Creative Brains Marketing

le C4 data contains 15.7 million sites.

Google’s C4 dataset includes your website and content. You can find out with a new search engine from the Washington Post.

Why do we care? This dataset contains the types of websites, content creators, and news outlets that generative AI may negatively impact, or even eliminate, including blogs, marketing, and news publishers.

Search. You can find the new search tool in the Post article In the secret list that makes AI like ChatGPT seem smart. The list was created “based on the number of ‘tokens,’ that each data set contained. The story explained that tokens are small pieces of text used for processing disorganized data — usually a word or phrase.

Search Engine Land is a good example.

Marketing Land Events (a brand which no longer exists but was present in 2019) hosted the SMX and MarTech conferences.

Third Door Media, the parent company of Search Engine Land.

Barry Schwartz’s Search Engine Roundtable has also been used.

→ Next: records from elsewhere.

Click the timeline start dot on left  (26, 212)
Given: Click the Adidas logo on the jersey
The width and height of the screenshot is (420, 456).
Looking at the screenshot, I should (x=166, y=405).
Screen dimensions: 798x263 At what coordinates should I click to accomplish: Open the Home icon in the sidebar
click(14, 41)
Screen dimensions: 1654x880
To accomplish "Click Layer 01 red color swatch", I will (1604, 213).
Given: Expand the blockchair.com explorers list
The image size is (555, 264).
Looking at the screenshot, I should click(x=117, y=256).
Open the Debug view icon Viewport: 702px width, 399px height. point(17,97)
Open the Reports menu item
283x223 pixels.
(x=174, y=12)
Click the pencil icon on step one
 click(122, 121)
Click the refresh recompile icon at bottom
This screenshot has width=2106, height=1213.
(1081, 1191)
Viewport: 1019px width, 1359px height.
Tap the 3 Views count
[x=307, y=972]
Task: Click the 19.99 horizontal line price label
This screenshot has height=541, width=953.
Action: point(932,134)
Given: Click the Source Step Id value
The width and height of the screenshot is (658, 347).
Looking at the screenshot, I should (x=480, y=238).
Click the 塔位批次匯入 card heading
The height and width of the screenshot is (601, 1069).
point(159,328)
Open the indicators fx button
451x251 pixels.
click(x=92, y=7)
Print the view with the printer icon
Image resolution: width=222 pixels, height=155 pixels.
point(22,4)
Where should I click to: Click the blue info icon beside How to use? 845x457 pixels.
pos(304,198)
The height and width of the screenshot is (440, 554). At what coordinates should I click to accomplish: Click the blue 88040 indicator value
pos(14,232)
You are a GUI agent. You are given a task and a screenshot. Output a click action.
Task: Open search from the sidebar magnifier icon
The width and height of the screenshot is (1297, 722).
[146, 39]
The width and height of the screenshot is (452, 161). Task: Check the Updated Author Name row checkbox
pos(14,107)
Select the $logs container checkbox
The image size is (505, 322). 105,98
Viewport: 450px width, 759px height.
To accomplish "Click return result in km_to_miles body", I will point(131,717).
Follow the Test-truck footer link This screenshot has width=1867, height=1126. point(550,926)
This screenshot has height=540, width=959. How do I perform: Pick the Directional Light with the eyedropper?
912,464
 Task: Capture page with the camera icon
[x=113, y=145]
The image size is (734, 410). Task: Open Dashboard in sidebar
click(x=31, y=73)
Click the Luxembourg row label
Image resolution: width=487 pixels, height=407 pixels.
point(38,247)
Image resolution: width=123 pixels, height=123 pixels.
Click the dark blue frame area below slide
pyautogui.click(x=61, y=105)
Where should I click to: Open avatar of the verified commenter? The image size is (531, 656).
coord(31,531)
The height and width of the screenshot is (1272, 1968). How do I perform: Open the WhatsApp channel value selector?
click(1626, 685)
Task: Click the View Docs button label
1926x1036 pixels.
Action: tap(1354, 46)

@kevinschaul, and @dataviz_szuyu have done all the hardwork and created this fantastic search tool for websites. Some of us have already discovered their old blogs. Hope you’ll find the rankings as fascinating as I did https://t.co/xckLl15ZaS pic.twitter.com/7Q7zmzDC6w

— Nitasha Tiku @[email protected] (@nitashatiku)

April 19, 2023

This is only a part of data. The C4 (which is the Colossal Clean Crawled Corpus), which is used by Google Bard, and other large language model. It also uses Wikipedia and Reddit, among other sources.

Speaking about Reddit. Reddit is looking to be paid by companies who want to use their data to train AI model, according to the New York Times. Reddit’s API has been updated to terms . Some companies, such as Google and OpenAI, will be charged for access. Steve Huffman, CEO and cofounder of Reddit, said:

The Reddit data corpus is very valuable. We don’t have to give away all that value for free to some of the biggest companies in the universe. We have a problem when we crawl Reddit and generate value, but do not return any of this value to our users. “Now is the time to tighten up our operations.”

Reddit itself didn’t create any of this value. Its users did.

The post Search for 15.7 million sites in Google’s C4 dataset first appeared on Search Engine Land.

Tagged Google SEO

Leave a Reply Cancel reply

Web Design

Digital Marketing

SEO

Let's get creative and brains and well.. marketing I guess —this is a super long tagline, ok I'm done now.

Company

Support

Legal

Further information is available upon request. Web design, website maintenance, digital marketing, marketing, graphic design, branding, web development, custom programming, and SEO by 702 Pros. Visit our website sitemap for more information about content structing. The information on this website is general, and shouldn’t be used to base any decisions on your life or work. Creative Brains Marketing™ makes no representations or warranties as to the accuracy, appropriateness, completeness, methods of working, results of operations, or anything else. You use the site entirely at your own risk. Some links might lead you to content that is not accurate for the purpose(s) of which we linked. We cannot be responsible for any content you find in those pages.